SGA to hold first meeting of semester

By Campus Reporter

Having spent much of the Fall 2014 semester forging a relationship with the college community, the Student Government Association is reconvening Feb. 3 for its first senate meeting of the new semester. 

Last semester, SGA focused on increasing its presence on campus and creating a strong awareness of the organization. This semester, one of its main goals is to give a stronger voice to the student body by listening to its concerns and representing students on and off campus, according to Sara Kalinoski, SGA president and a sophomore art material conservation major.

To learn what issues were impacting students the most, SGA held several campuswide events to join the student body in discussion.

The collegewide forum “Let’s Talk,” which took place in November, was one of the group’s most successful events to date, Kalinoski said. The event was used to collect information from students about which issues they felt deserve attention from student government. 

“We got a lot of information back from the students that we needed to keep us going for the next semester,” said Teddie Hill, a junior journalism major and SGA vice president. “[It] helped point us in the right direction, figure out who to talk to, [and] fix some problems if we can.”

Kalinoski said much of the feedback received from students had to do with technology, including requests for more printing resources on campus and issues with Moodle. Kalinoski also said campus security was a concern and that SGA will be working to make students aware of the resources available to them. 

This semester, another major way SGA plans to amplify student voices is through continuing advocacy for an issue at the forefront of most students’ minds: affordability. 

In efforts to balance the state budget and decrease spending, Illinois legislators are considering redirecting Monetary Award Program grant funds—which provide money to Illinois residents attending approved in-state colleges who demonstrate financial need—along with reducing state education funding by 20–30 percent, according to a Nov. 24, 2014, Quad-City Times article. 

As members of the Illinois Board of Higher Education Student Advisory Committee, Kalinoski and Hill met with the organization Jan. 30 at Illinois State University to discuss MAP funds and further plans to advocate for the program at the state level. 

“What we’re doing right now is trying to get [Gov. Bruce] Rauner and all of our elected officials to understand how important the matter is to us,” Hill said. “Without that, a lot of us wouldn’t even be able to continue our education.”

SGA will also participate in the Federation of Independent Illinois Colleges Student Lobby Day in the spring to meet with state representatives and ask for financial support.

As the semester unfolds, SGA will continue working to strengthen its relationship with the student body to ensure that all student needs are being addressed. 

Part of this goal includes filling eight vacant Senate positions. Though Kalinoski said there has been an improvement in SGA Senate vacancies, it is still a concern when it comes to making sure all departments are represented.

“When we’re having our meetings, we’re getting to decide on very important issues,” Kalinoski said. “If a department isn’t being represented, then that whole group of students, their voice isn’t represented, so I think it’s very important that these positions are filled.” 

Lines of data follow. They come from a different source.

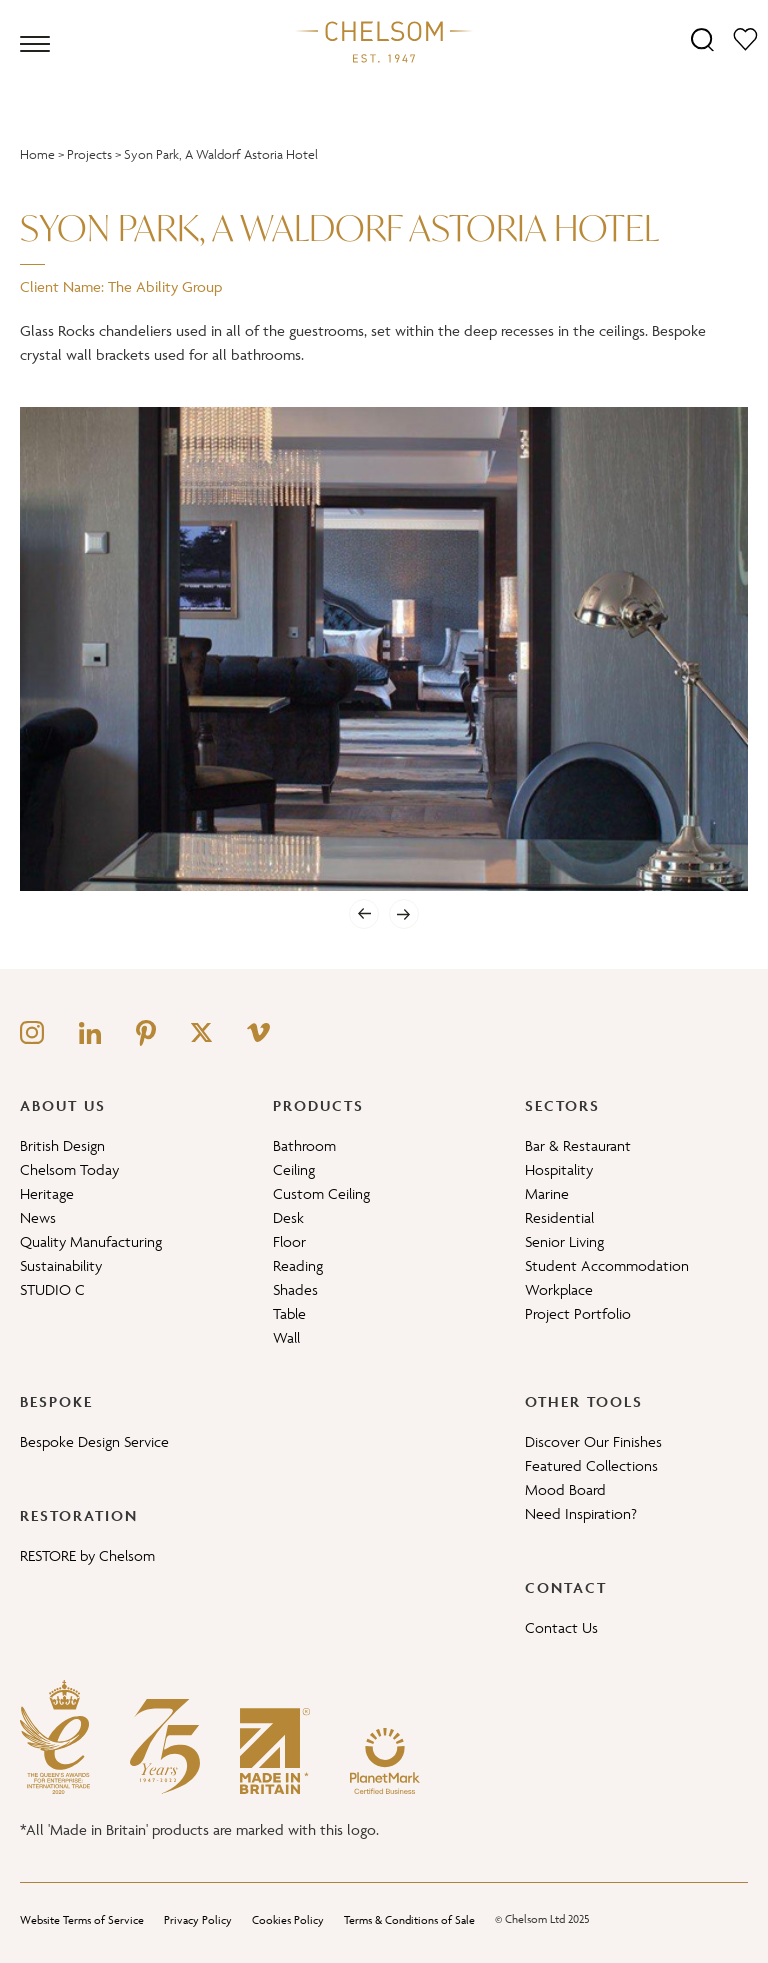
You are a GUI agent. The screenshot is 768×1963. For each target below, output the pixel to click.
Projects (89, 154)
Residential (559, 1217)
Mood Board (565, 1489)
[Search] (702, 38)
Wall (286, 1337)
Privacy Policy (198, 1919)
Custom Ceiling (321, 1193)
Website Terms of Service (82, 1919)
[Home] (384, 41)
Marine (547, 1193)
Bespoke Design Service (94, 1441)
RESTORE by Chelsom (87, 1555)
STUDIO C (52, 1289)
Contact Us (561, 1627)
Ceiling (294, 1169)
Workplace (559, 1289)
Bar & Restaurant (578, 1145)
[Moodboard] (745, 38)
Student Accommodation (607, 1265)
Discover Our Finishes (593, 1441)
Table (289, 1313)
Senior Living (564, 1241)
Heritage (47, 1193)
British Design (62, 1145)
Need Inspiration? (581, 1513)
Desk (288, 1217)
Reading (298, 1265)
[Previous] (364, 914)
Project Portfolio (578, 1313)
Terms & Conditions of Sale (409, 1919)
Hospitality (559, 1169)
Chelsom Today (69, 1169)
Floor (289, 1241)
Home (37, 154)
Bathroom (304, 1145)
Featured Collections (591, 1465)
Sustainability (61, 1265)
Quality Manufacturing (91, 1241)
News (38, 1217)
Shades (295, 1289)
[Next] (404, 914)
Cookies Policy (288, 1919)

With elections in April, Kalinoski said she encourages all interested students to apply for Senate positions for the coming school year. Students who are interested can submit an application through the SGA website.  

Aldo Guzman, the director of Student Activities and Leadership and SGA faculty advisor, said the organization’s increased visibility on campus has allowed it to foster better professional and communicative relationships with the college’s administration and student body. 

“In previous years, most of our student body had no idea we had a student government and that they were active and involved,” Guzman said. “This particular SGA did an excellent job at being more present at events, reaching out to the student body and building a stronger relationship with the faculty.” 

SGA’s first meeting of the semester will take place at 5 p.m on Feb. 3 in the Loft on the fourth floor of the 916 S. Wabash Ave. Building. President and CEO Kwang-Wu Kim and Vice President of Student Affairs Mark Kelly will be in attendance and will speak in front of the SGA at the inaugural meeting, said Kalinoski.